And now, just as Vancouver city officials have deigned to allow a greater variety of hand-held food to grace our streets (the mobile food vendor pilot project launches next week), the legendary Japadog has headed indoors.

To call the new bricks-and-mortar Japadog outlet a bona fide restaurant would be a stretch. It's really just a glorified takeout counter with a roof. There are seats - 16 stools crammed around tiny tables and a narrow back counter. And a washroom, which doubles as mop closet. But the eating area is so tight you'll have to hold your breath and squeeze past other customers to access it.

The lineups here aren't much shorter than you'll find at the sidewalk carts. I tried, without luck, to visit a couple of times; once with a friend who never would have made it back to the office within the hour, so long was the wait. The lineups also seem a lot less orderly, especially when the front floor-to-ceiling window is rolled up and customers come and go in all directions.

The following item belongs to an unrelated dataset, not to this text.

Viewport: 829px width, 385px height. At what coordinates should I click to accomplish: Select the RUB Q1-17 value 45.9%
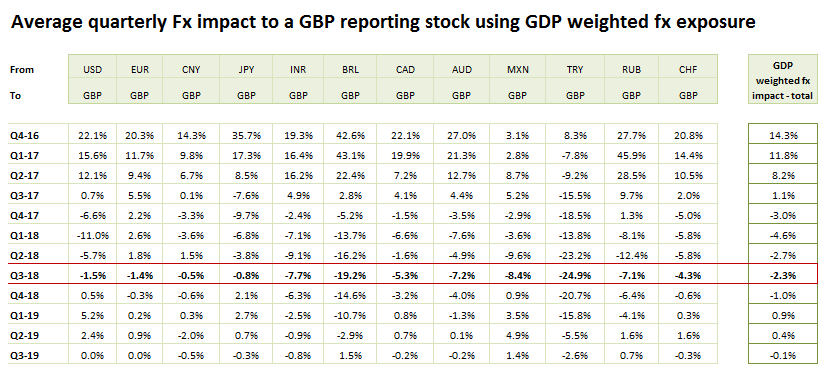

Friendly as the staff may be, their command of the English language is limited. Thus, the counter clerk couldn't tell me which of the hot dogs are unique to this location. Nor did he explain that the Tonkatsu dog (a new recipe, I only later discovered) is actually a deep-fried pork cutlet. The carts have plenty of signage to help customers navigate the menu, which would certainly help out here.

Now, on to the good stuff, like Japanized French fries and other greasy goodies that can't be reheated on an outdoor grill.

My favourite new Japadog find is a range of golden skinny fries ($2.39), served in paper bags and shaken with a choice of four toppings: teriyaki powder, shio salt, nori flakes and the weirdly decadent butter and shoyu (which smells like popcorn and tastes like a mild, slippery soy sauce).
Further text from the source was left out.